## [TASK REQUIREMENTS]
Every record below should be printed exactly as it appears.

## [RECORDED DATA]
*** Begin section ***

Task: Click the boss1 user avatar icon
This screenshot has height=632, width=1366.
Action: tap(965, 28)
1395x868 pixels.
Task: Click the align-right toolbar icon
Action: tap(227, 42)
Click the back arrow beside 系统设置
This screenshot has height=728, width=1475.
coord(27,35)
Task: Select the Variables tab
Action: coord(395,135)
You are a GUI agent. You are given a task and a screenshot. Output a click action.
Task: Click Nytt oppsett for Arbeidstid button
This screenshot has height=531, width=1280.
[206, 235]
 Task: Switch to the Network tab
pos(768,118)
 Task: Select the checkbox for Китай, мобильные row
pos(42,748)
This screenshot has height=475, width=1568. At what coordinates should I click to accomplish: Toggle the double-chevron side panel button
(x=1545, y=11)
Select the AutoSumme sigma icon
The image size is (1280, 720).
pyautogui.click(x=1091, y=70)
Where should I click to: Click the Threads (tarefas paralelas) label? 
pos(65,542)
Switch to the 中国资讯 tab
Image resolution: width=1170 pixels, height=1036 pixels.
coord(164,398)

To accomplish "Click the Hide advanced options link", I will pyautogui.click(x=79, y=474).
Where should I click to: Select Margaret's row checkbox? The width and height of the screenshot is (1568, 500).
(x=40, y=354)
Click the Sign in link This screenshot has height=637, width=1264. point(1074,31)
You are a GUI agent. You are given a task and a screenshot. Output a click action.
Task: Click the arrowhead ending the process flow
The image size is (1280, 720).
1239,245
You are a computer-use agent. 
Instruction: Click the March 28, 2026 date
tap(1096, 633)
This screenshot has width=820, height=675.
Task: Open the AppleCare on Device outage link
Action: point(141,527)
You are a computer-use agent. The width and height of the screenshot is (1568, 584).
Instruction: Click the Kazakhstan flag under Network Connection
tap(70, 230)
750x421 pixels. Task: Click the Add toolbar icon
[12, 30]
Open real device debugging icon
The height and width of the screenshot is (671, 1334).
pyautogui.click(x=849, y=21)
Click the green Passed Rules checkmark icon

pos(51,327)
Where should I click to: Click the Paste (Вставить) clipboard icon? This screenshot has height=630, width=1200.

*** End section ***

## [WRITTEN RESPONSE]
Task: Click the boss1 user avatar icon
This screenshot has height=632, width=1366.
Action: tap(965, 28)
1395x868 pixels.
Task: Click the align-right toolbar icon
Action: tap(227, 42)
Click the back arrow beside 系统设置
This screenshot has height=728, width=1475.
coord(27,35)
Task: Select the Variables tab
Action: coord(395,135)
You are a GUI agent. You are given a task and a screenshot. Output a click action.
Task: Click Nytt oppsett for Arbeidstid button
This screenshot has height=531, width=1280.
[206, 235]
 Task: Switch to the Network tab
pos(768,118)
 Task: Select the checkbox for Китай, мобильные row
pos(42,748)
This screenshot has height=475, width=1568. At what coordinates should I click to accomplish: Toggle the double-chevron side panel button
(x=1545, y=11)
Select the AutoSumme sigma icon
The image size is (1280, 720).
pyautogui.click(x=1091, y=70)
Where should I click to: Click the Threads (tarefas paralelas) label? 
pos(65,542)
Switch to the 中国资讯 tab
Image resolution: width=1170 pixels, height=1036 pixels.
coord(164,398)

To accomplish "Click the Hide advanced options link", I will pyautogui.click(x=79, y=474).
Where should I click to: Select Margaret's row checkbox? The width and height of the screenshot is (1568, 500).
(x=40, y=354)
Click the Sign in link This screenshot has height=637, width=1264. point(1074,31)
You are a GUI agent. You are given a task and a screenshot. Output a click action.
Task: Click the arrowhead ending the process flow
The image size is (1280, 720).
1239,245
You are a computer-use agent. 
Instruction: Click the March 28, 2026 date
tap(1096, 633)
This screenshot has width=820, height=675.
Task: Open the AppleCare on Device outage link
Action: point(141,527)
You are a computer-use agent. The width and height of the screenshot is (1568, 584).
Instruction: Click the Kazakhstan flag under Network Connection
tap(70, 230)
750x421 pixels. Task: Click the Add toolbar icon
[12, 30]
Open real device debugging icon
The height and width of the screenshot is (671, 1334).
pyautogui.click(x=849, y=21)
Click the green Passed Rules checkmark icon

pos(51,327)
Where should I click to: Click the Paste (Вставить) clipboard icon? This screenshot has height=630, width=1200.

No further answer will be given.